(Extracted data entries)
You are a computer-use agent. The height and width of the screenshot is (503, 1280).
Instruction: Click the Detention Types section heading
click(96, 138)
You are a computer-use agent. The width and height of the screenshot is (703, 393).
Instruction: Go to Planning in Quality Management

==

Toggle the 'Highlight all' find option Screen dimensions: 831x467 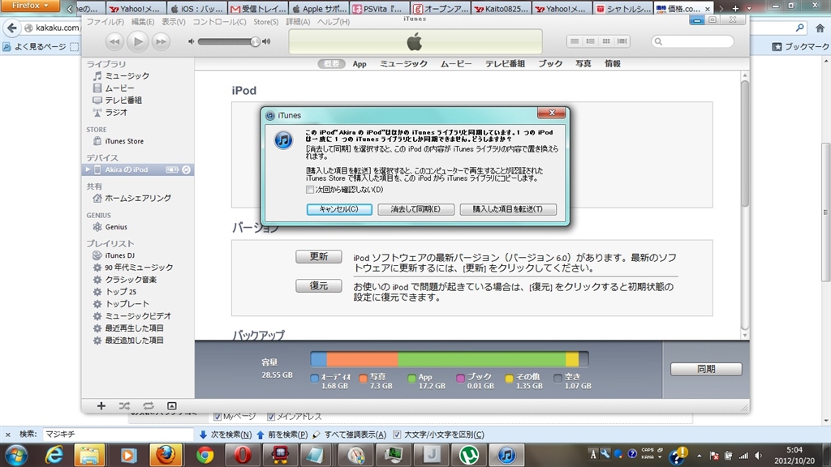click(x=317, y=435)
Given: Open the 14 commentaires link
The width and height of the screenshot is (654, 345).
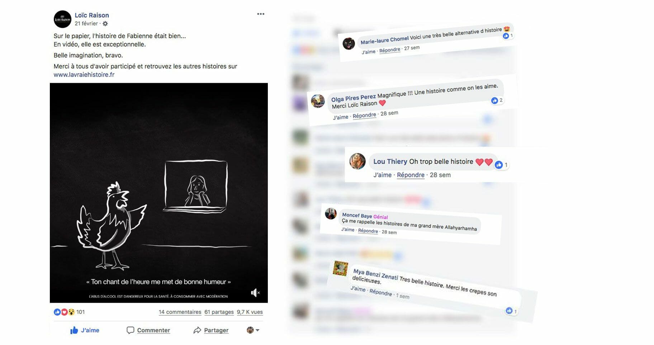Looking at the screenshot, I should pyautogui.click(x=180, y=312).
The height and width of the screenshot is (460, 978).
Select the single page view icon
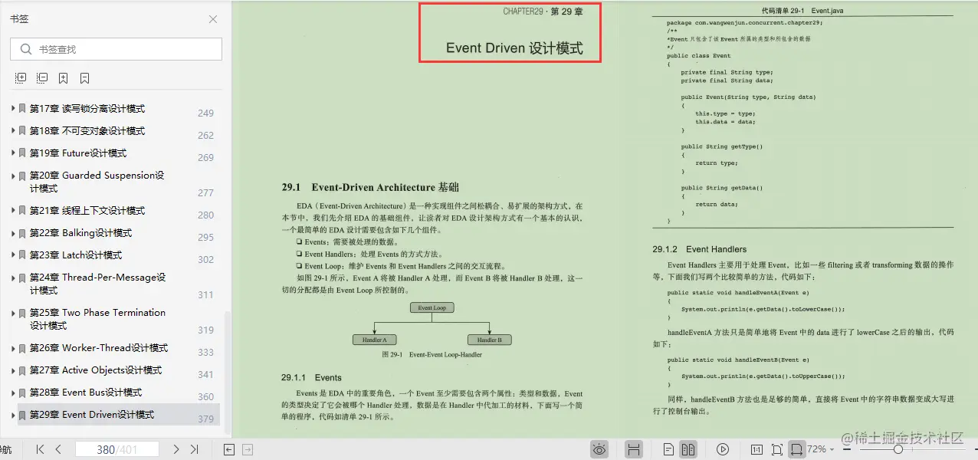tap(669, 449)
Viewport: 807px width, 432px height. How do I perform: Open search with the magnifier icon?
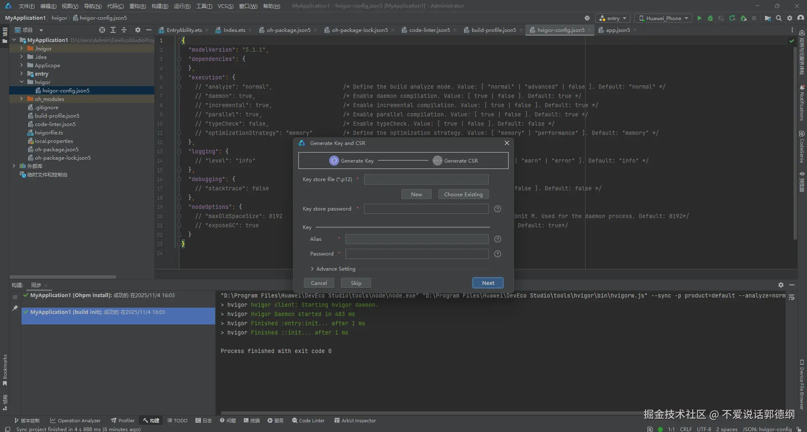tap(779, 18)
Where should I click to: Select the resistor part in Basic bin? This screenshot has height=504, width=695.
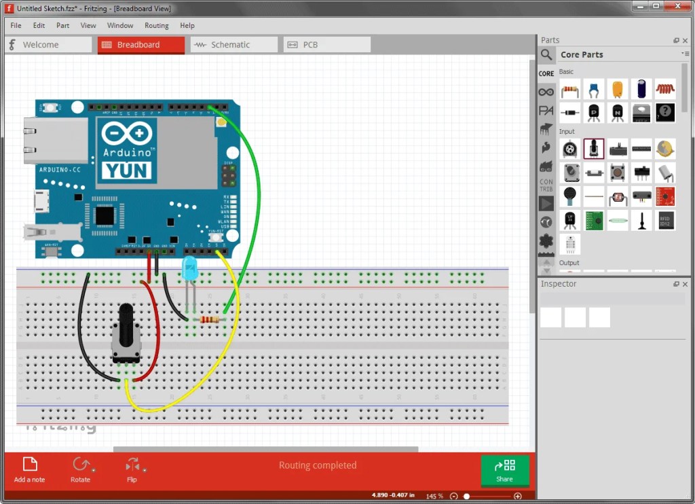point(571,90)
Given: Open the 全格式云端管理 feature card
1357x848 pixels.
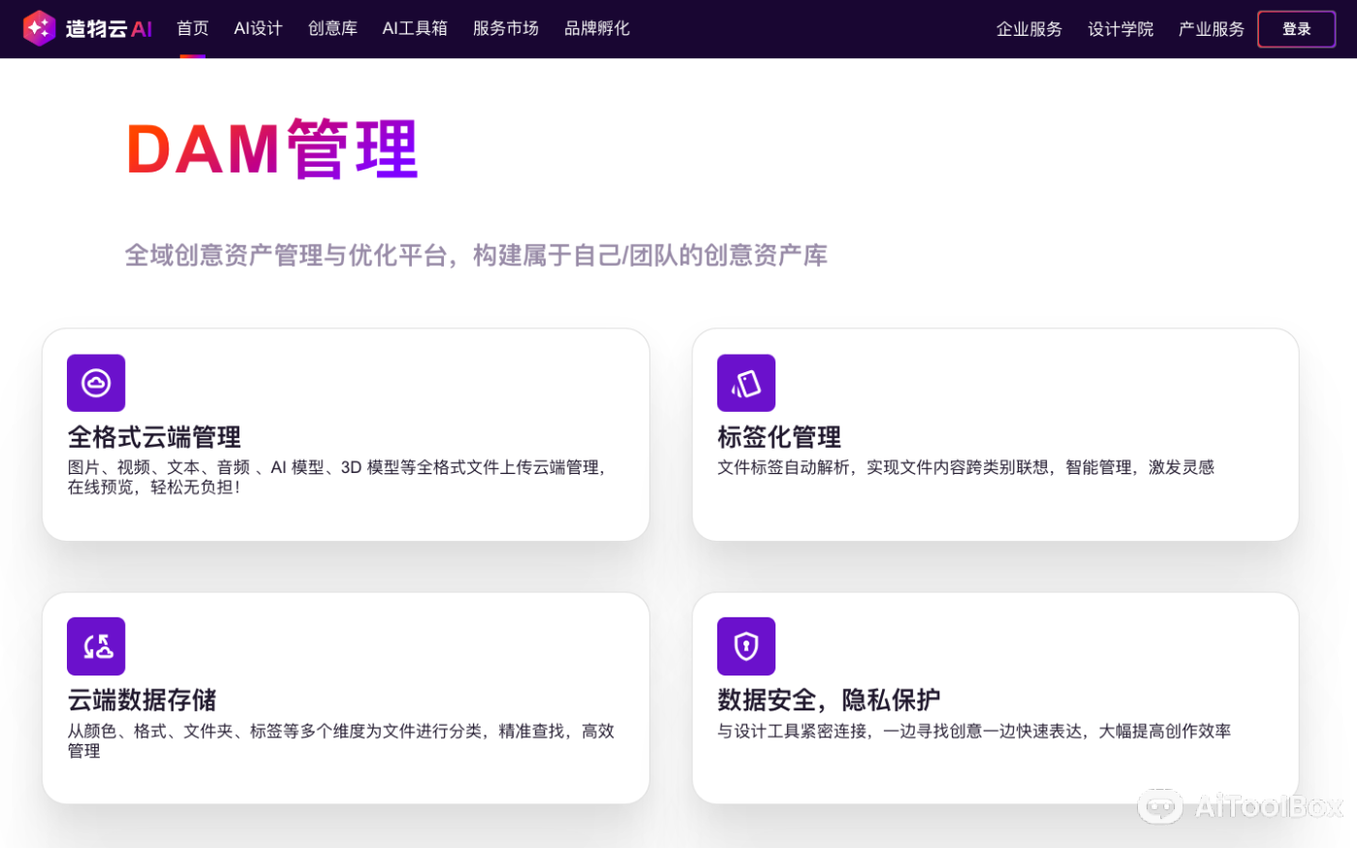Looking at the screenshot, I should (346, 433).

-- DIRECTIONS --
Print exactly, with no pictures, the lines above from the one that holds "The width and height of the screenshot is (654, 345)." through the one that holds "Given: Open the 全格式云端管理 feature card", both of them included.

-- RESPONSE --
The width and height of the screenshot is (654, 345).
Looking at the screenshot, I should pyautogui.click(x=180, y=312).
The height and width of the screenshot is (460, 978).
Select the single page view icon
tap(669, 449)
Viewport: 807px width, 432px height. How do I perform: Open search with the magnifier icon?
tap(779, 18)
Where should I click to: Select the resistor part in Basic bin? This screenshot has height=504, width=695.
point(571,90)
Given: Open the 全格式云端管理 feature card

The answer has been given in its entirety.